Subsequently, the British Army adopted khaki for colonial campaign
dress and it was used in the Mahdist War (1884–89) and Second Boer
War (1899–1902).
During the Second
Boer War, the British forces became known as Khakis because of their
uniforms. After victory in the war the government called an election,
which became known as the khaki election, a term used subsequently
for elections called to exploit public approval of governments
immediately after victories.
The United States
Army adopted khaki during the Spanish–American War (1898). The
United States Navy and United States Marine Corps followed suit.
When khaki was
adopted for the continental British Service Dress in 1902, the shade
chosen had a clearly darker and more green hue.
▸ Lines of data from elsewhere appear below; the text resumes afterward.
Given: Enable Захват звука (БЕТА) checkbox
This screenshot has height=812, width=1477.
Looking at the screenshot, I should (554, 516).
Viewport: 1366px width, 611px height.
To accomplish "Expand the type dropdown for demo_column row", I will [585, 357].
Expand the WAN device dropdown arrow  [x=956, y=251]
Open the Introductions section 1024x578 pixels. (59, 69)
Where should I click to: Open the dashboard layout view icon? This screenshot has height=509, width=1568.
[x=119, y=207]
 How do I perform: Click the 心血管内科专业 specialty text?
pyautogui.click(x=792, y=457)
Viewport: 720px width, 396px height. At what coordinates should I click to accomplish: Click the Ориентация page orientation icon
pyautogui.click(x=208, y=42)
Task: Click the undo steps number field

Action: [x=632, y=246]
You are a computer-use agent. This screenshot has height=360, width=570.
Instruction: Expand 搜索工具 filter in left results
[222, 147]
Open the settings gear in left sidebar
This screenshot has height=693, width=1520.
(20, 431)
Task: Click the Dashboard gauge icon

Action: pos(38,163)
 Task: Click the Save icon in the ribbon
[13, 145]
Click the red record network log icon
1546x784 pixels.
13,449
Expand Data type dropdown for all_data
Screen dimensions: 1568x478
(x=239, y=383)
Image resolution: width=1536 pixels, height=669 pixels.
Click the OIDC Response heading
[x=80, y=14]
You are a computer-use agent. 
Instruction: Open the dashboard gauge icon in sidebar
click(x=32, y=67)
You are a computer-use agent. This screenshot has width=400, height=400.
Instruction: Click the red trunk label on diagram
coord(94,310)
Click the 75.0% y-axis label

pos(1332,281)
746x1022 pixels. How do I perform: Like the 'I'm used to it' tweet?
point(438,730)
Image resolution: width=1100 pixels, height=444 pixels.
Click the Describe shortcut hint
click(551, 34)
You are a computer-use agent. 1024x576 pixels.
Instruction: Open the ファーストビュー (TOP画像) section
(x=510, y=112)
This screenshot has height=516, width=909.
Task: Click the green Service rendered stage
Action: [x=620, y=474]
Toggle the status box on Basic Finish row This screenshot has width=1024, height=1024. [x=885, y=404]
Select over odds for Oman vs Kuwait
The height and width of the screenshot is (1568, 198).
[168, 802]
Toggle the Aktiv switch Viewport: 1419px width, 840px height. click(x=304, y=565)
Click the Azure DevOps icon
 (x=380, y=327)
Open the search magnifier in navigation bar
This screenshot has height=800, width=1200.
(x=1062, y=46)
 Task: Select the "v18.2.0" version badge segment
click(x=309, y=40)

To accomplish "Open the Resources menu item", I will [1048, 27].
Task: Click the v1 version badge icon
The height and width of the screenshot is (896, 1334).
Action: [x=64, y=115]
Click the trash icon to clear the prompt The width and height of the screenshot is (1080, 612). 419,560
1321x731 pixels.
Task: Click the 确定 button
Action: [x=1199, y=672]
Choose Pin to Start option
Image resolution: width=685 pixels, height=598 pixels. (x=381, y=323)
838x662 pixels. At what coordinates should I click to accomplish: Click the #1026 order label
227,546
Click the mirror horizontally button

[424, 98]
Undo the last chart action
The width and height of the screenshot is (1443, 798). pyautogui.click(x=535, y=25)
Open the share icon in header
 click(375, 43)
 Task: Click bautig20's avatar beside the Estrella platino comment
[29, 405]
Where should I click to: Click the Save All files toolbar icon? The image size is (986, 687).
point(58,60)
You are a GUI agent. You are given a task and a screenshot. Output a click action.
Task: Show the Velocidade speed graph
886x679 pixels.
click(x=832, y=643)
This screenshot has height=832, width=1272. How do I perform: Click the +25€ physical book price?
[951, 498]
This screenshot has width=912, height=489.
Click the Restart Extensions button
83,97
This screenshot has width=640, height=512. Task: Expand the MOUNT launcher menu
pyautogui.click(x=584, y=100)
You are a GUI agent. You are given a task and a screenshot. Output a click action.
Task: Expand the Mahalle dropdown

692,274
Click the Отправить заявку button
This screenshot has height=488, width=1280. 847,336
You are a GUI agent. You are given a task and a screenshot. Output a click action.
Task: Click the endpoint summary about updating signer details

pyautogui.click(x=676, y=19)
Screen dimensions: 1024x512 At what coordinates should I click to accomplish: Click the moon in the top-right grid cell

This color was
adopted with minor variations by all the British Empire Armies and
the US expeditionary force of World War I, in the latter under the
name olive drab. This shade of brown-green remained in use by many
countries throughout the two World Wars. Khaki was devised to protect
soldiers against the dangers of the industrialized battlefield, where
the traditional bright colors and elaborate costumes made them
vulnerable to attack. A response to surveillance technologies and
smokeless guns, khaki could camouflage soldiers in the field of
battle.
The trousers known
as "khakis", which became popular following World War II,
were initially military-issue khaki twill used in uniforms and were
invariably khaki in color. Today, the term can refer to the fabric
and style of trousers based on this older model, also called
"chinos", rather than their color.
Chino cloth is a
twill fabric, originally made of 100% cotton. The most common items
made from it, trousers, are widely called chinos. Today it is also
found in cotton-synthetic blends.
Developed in the
mid-19th century for British and French military uniforms, it has
since migrated into civilian wear. Trousers of such a fabric gained
popularity in the U.S. when Spanish–American War veterans returned
from the Philippines with their twill military trousers.
The etymology of the
term chino is disputed. Some sources identify the root as the
American Spanish language word chino, which translated literally
means toasted. Because the cloth itself was originally manufactured
in China, the name of the trousers may have come from the country of
origin.
First designed to be
used in the military and then taken up by civilians, chino fabric was
originally made to be simple, hard-wearing and comfortable for
soldiers to wear; the use of natural earth-tone colors also began the
move towards camouflage, instead of the brightly colored tunics used
prior. The British and then American armies started wearing it as
standard during the latter half of the 1800s.[
The pure-cotton
fabric is widely used for trousers, referred to as chinos. The
original khaki (light brown) is the traditional and most popular
color, but chinos are made in many shades.